Fures
A volte la statistica può cambiare la vita. Ad esempio …
Fures privatorum … in compendibus aetatem agunt, fures publici in auro atque in purpura.
Bello l’aforisma di Catone su certi politici; l’avevo trovato sul Corriere. Lo lessi, e lo tradussi, a Enzo, mio fratello, che leggeva in poltrona davanti a me: i ladri di piccole cose private finiscono in catene, anche per lungo tempo, mentre chi ruba denaro pubblico vive nelle ricchezze e spesso negli onori. Proprio in quel momento mancò la luce. Attendemmo un poco al buio, poi mi alzai a cercare le candele.
C’erano sempre stati problemi con le linee elettriche, su in montagna. O a causa della neve, o per il troppo vento, o per neve e vento che, collaborando tra loro, schiantavano alberi che finivano sui cavi; fatto sta che spesso la luce se ne andava, sia d’estate, sia d’inverno. Molto romantiche le candele montate sulle piccole bugie di ottone acquistate dal robivecchi. Certo è che prima di accenderle bisognava trovarle, ed anche l’accendino, o i fiammiferi, brancolando nel buio. Poi c’era il problema del frigorifero, e del cibo che correva il rischio di deteriorarsi.
Così, quando l’ENEL decise di cambiare le linee elettriche usando cavi più grossi montati su tralicci d’acciaio, si fece festa in paese.
Andando a spasso, mio fratello ed io scoprimmo un reperto della vecchia linea elettrica: un pezzo di palo di legno, spezzato e verde per l’impregnante antimuffa, che era stato abbandonato tra le erbe di una cunetta di scolo ai margini della strada che conduceva al bosco.
Che peccato, disse Enzo … ci farebbe comodo nell’orto …
Se ci vedono mica ci ringraziano, gli obiettai.
Figurati … sono anni che è lì … fu la risposta.
Qualche giorno dopo Enzo mi disse d’aver incontrato un suo vecchio studente, diventato, nel frattempo, capo delle squadre ENEL lì in valle. Gli aveva parlato del palo spezzato. Nessun problema, gli aveva risposto, ne faccia quel che vuole.
Ma la gente mica lo sa, e io mi vergogno a farmi vedere … tutti penserebbero che lo sto rubando, mi venne da rispondere.
Così recuperammo quel mezzo palo all’una di una notte scura, con la luna nuova d’agosto.
Camminammo verso casa passando per i prati, con il legno in equilibrio sulle spalle, senza poter vedere dove posavamo i piedi.

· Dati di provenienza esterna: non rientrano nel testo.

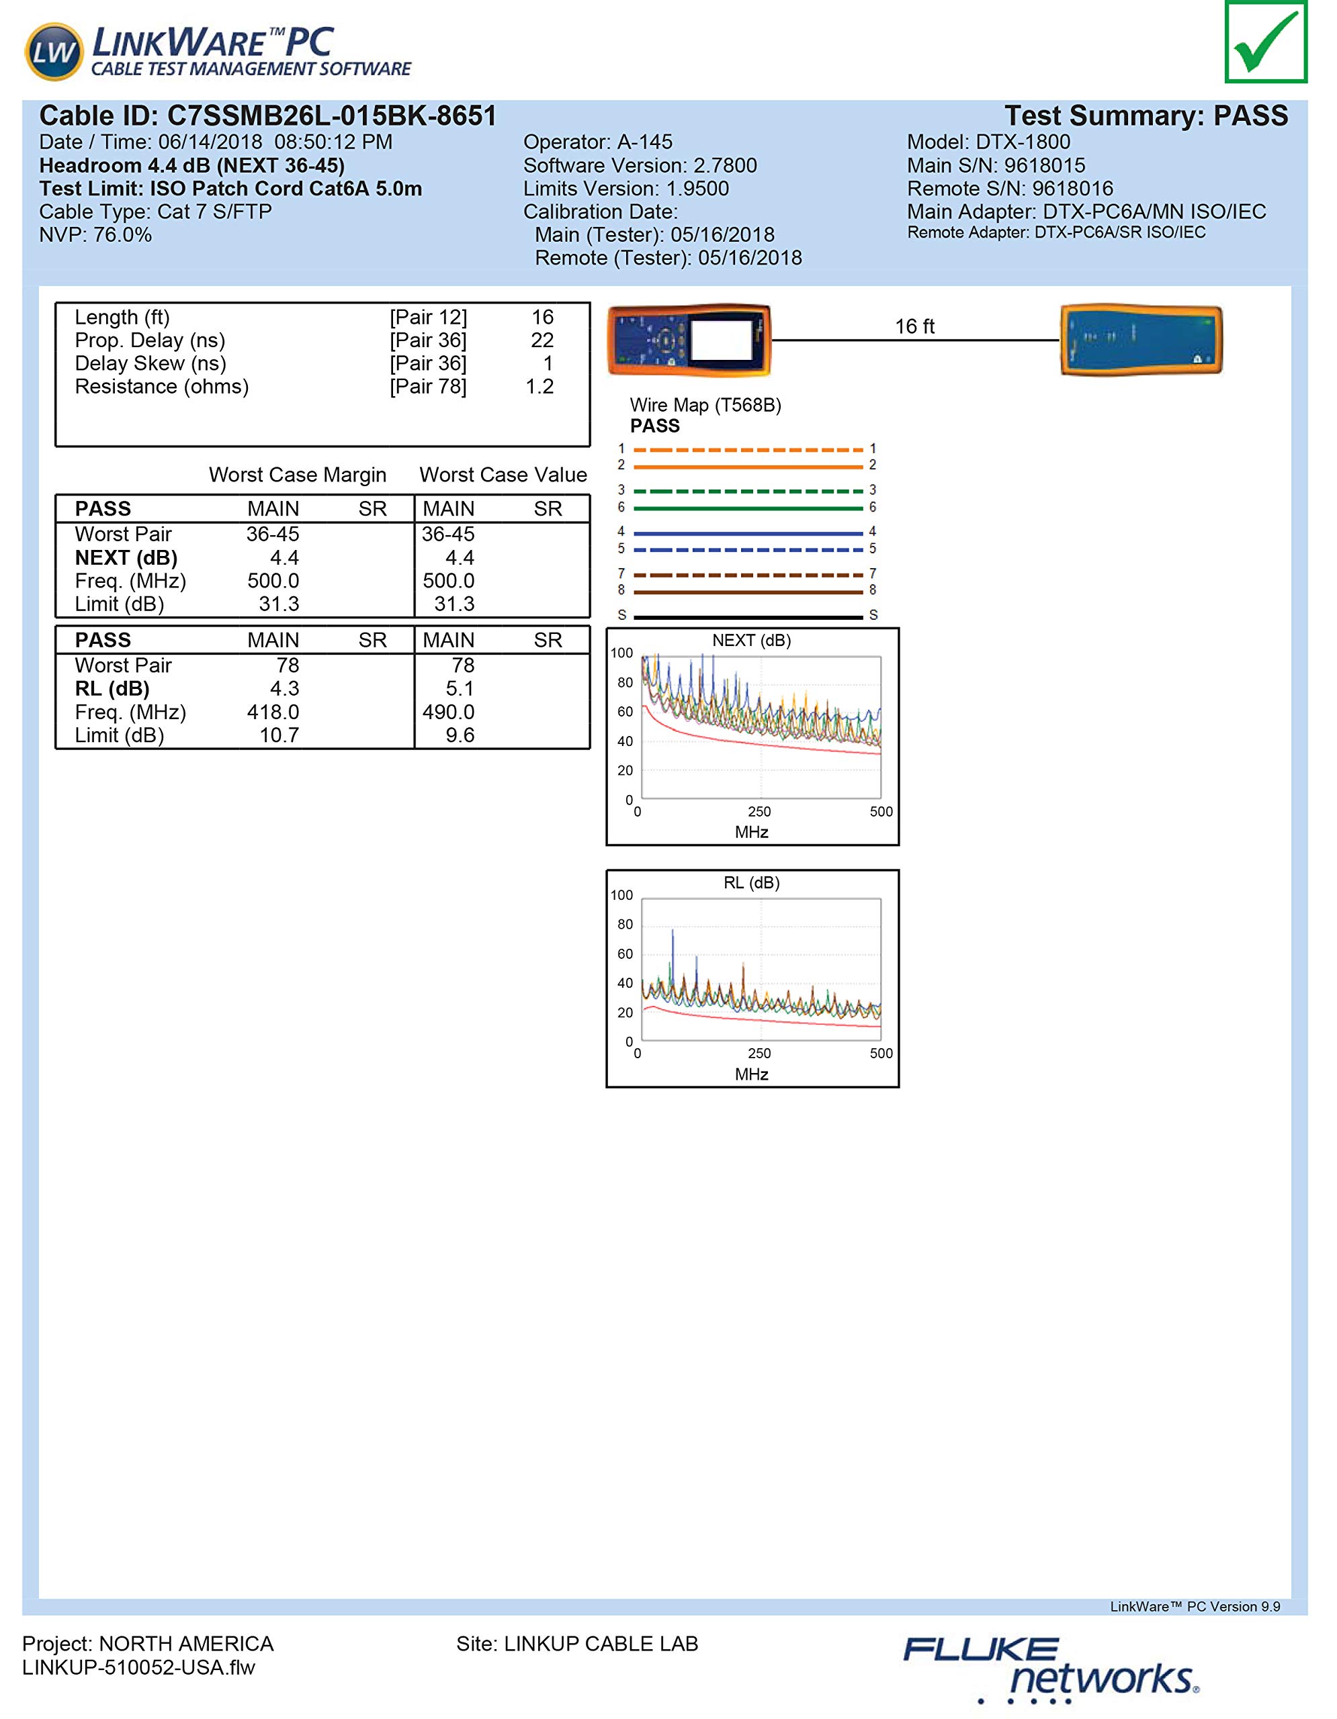Image resolution: width=1337 pixels, height=1719 pixels.
Task: Click the Fluke Networks logo
Action: click(1051, 1669)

Attento alla buca, esclamai a voce alta in modo che mi sentisse Enzo che camminava dietro di me.
Sei tu, Franco, ci sono problemi? Domandò una voce nel buio …
Mi si gelò il sangue nelle vene. Calcolai le probabilità statistica di trovare qualcuno, all’una di notte, in mezzo ad un prato, ai margini di un paese di duecento anime.

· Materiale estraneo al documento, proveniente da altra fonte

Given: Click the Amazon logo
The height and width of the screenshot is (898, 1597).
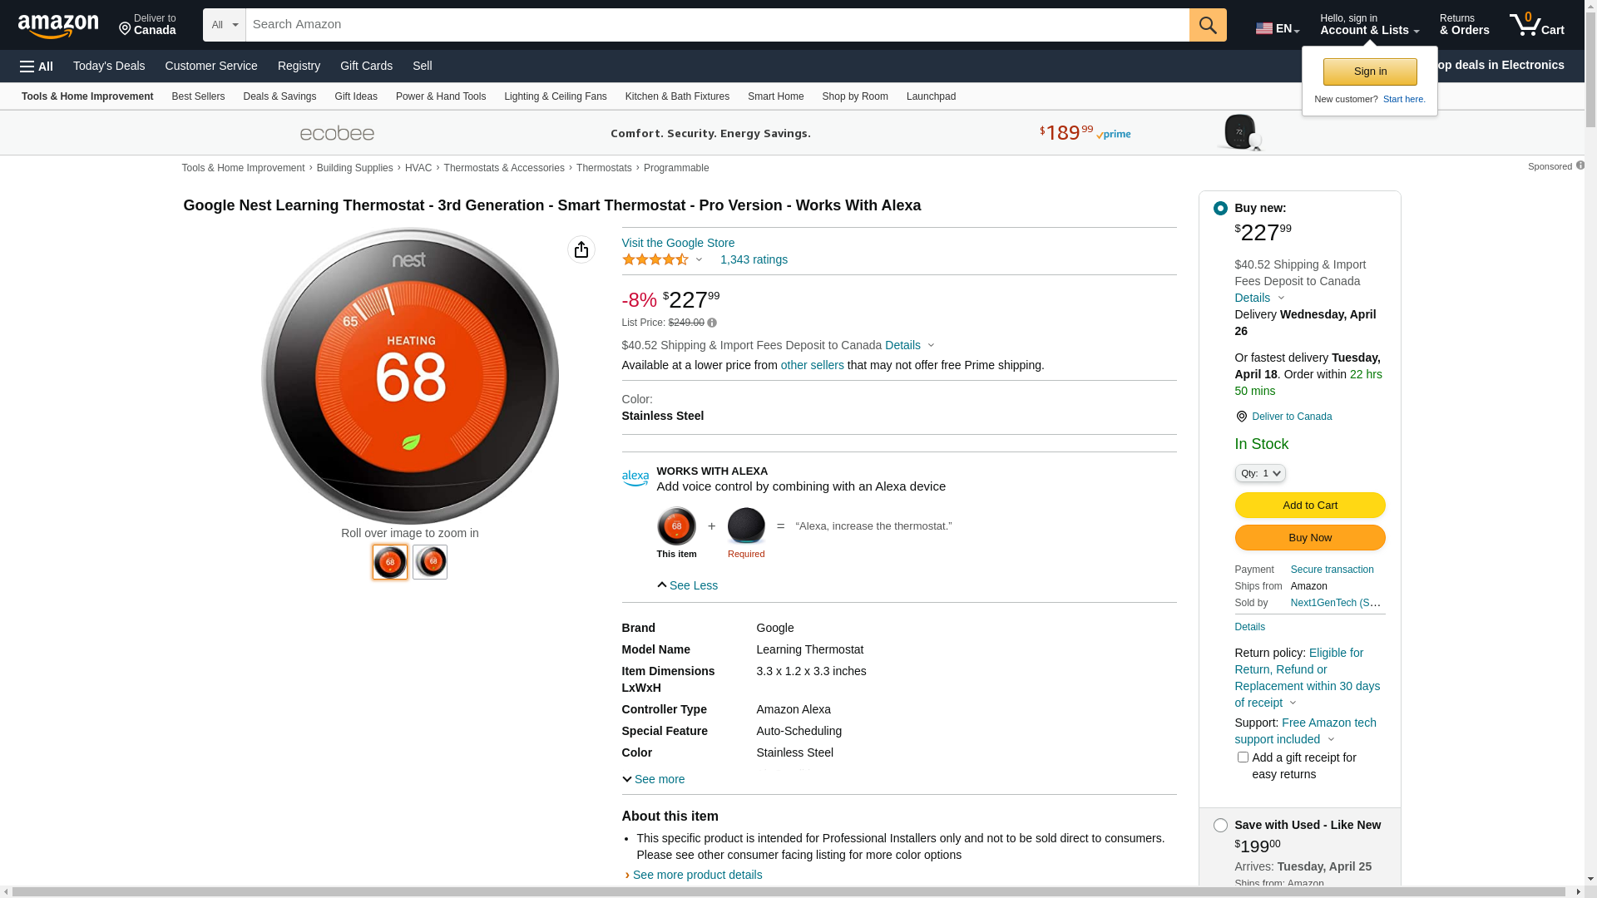Looking at the screenshot, I should point(58,27).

Per contare gli zeri non mi bastavano le dita!
Facemmo scivolare il palo a terra con un movimento lesto, delicato, silenzioso. Poi azzardammo qualche passo al buio nella direzione della voce.
Ah, Virginio, è lei … no … no … tutto bene, io e Enzo eravamo qua al buio per vedere le stelle cadenti … ma neanche una, stasera … e lei, che ci fa a ‘sta ora in giro per i prati?
Non riuscivo a dormire, rispose Virginio abbottonandosi i pantaloni …
Finì lì, grazie a dio. Il palo lo recuperammo la mattina dopo, presto … molto presto, perché nessuno ci vedesse.
Giurai che in futuro non mi sarei più messo in simili situazioni. Apparire come un ladro per recuperare un palo, per altro inutilizzabile anche per farci fuoco, non valeva proprio la candela. Non sarei diventato ricco, né sarei stato pubblicamente lodato.
A parte l’umore, anche la mia faccia aveva assunto una strana coloritura … verdognola, come il palo, che era finito nello scantinato, sotto terra.
È il colore della miseria … e della paura … degna dei fures privatorum, sottolineò mia moglie, in latino. Che finezza!